An XTAL example of mine. There is a subprogram ADDREF which works
with irel, frel or f2rl data. "frel" is the default data type so the two commands
ADDREF
and
ADDREF frel
work identically.
I would like a <command> notation that reflects that "frel" is a
default/redundant/built-in option, which could ultimately be rendered in some
special font/face/colour/type.
A unix man page example. The command
enscript -1 ....
creates a postscript file from a text file with 1 column per page.
The option "-1" is redundant, being the default (between -1, -2 ... .
But is there a <command> tag wich denotes "-1" as the default optional argument?
>
> | (2) (i) to get html superscripts and subscripts for both footnotes, table
>
> For footnotes, you should switch to the <footnote> element that will provide
> the marks for you automatically.
That would look and work much better I'm sure :-)
>
> | footnotes (e.g. [<sup>1</sup>]) and mathematical notation
> | (e.g. [F<sup>2<sup>]), I abused the linuxdoc.dtd <f></f> notation.
> | (remapped as [])
>
> For mathematics, it's a little harder. If all you need are sub and
> superscripts, you can use subscript and superscript.
>
> | (ii) I also had to abuse the [] notation to get greek symbols in
> | the body of the text e.g. [α] .
>
> I'm not sure what you mean by [] notation.
Sorry I mean the <f></f> inline formula notation - (remapped as [])
Items originally denoted as [F<sup>2<sup>] are not strictly equations or formulae,
but are still mathematical entities in the text. So just replacing it with
F<superscript>2</superscript> is technically incorrect because if this were
to go to print in book form -at some point in the future,
the "F" should be in some mathematical italic font.
To change it to "F<superscript>2</superscript>" I have lost information.
To go to 20 lines of MathML markup for each instance seems an incredible
amount of overkill.
What to do? what to do? Is there a half way house somewhere?
Some temporary <inline-partial-formula> placeholder to enable complete
conversion to MathML at some point in the future, while rendering as italic
text in the present?
What is the absolute minimum amount of <inline-equation>.. info needed to
get an italic superscript text representation for such a simple notation?

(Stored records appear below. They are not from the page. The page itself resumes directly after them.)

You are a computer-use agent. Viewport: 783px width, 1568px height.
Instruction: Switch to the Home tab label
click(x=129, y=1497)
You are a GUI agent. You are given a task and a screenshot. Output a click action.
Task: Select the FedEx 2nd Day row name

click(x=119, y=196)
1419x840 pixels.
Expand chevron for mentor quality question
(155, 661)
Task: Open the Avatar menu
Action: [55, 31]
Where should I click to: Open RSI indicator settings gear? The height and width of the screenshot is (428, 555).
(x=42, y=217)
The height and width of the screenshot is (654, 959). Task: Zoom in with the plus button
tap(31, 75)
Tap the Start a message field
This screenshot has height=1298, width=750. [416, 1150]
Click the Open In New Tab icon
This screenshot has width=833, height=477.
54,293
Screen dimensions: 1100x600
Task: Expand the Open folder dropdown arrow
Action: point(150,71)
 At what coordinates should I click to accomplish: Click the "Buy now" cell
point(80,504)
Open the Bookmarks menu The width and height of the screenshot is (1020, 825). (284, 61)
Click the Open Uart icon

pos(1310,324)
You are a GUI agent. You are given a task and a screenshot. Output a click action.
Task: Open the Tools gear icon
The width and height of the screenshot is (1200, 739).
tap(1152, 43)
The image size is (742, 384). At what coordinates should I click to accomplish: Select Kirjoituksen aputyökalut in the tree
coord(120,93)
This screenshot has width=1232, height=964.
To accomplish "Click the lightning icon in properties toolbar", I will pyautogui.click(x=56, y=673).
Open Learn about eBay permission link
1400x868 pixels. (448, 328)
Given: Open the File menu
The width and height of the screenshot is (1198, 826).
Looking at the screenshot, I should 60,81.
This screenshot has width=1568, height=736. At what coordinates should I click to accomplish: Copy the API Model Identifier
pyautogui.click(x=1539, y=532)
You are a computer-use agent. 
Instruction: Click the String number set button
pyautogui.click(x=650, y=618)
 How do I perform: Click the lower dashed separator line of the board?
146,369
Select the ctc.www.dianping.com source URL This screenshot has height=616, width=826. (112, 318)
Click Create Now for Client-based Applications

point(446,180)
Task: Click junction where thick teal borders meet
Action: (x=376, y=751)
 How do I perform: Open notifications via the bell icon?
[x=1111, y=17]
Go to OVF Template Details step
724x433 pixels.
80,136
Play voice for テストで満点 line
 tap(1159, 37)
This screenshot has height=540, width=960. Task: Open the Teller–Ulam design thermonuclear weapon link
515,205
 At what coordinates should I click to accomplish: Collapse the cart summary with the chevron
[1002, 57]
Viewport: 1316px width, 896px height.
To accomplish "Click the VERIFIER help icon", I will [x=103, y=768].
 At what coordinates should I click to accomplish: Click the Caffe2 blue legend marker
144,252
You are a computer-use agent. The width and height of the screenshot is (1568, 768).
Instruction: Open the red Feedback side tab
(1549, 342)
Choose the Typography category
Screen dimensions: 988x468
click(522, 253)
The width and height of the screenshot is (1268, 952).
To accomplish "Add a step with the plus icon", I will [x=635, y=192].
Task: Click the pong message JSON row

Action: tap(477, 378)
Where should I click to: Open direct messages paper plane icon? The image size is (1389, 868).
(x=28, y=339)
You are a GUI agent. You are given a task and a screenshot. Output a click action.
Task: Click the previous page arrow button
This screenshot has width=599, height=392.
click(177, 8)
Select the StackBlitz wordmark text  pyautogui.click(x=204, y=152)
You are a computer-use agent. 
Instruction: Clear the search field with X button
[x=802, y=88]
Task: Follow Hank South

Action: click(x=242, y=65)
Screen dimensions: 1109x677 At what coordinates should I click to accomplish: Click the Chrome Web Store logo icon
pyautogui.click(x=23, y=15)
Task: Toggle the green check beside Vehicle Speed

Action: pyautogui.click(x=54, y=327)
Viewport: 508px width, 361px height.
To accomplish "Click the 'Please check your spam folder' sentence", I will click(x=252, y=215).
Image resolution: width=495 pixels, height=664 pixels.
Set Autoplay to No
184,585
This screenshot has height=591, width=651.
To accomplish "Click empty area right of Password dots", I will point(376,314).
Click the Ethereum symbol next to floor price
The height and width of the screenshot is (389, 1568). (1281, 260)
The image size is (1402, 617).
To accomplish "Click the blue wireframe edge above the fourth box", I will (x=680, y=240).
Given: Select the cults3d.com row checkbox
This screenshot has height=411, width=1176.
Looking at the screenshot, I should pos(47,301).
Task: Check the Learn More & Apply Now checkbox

And are there any problems with just dropping the odd iso-entity α
into the body of the text (I'm probably wrong but I don't thing greek
mathematical characters get italicised in general)?
>
> Ah. Yes. There is a lot of math. Hmm...historically, DocBook hasn't
> allowed text for math (we were waiting for someone to standardize math
> markup :-). But a lot of your equations appear to be greek letters,
> sub and superscripts, and a few other symbols. No reason why that
> couldn't be text. This adds weight to the argument in favor of adding
> text as an alternative in inline equations and equations.
>
> Be seeing you,
> norm
How do the "professionals" deal with this? Has Docbook never been used by
O'Reilly to publish scientific texts? I thought that was the whole point?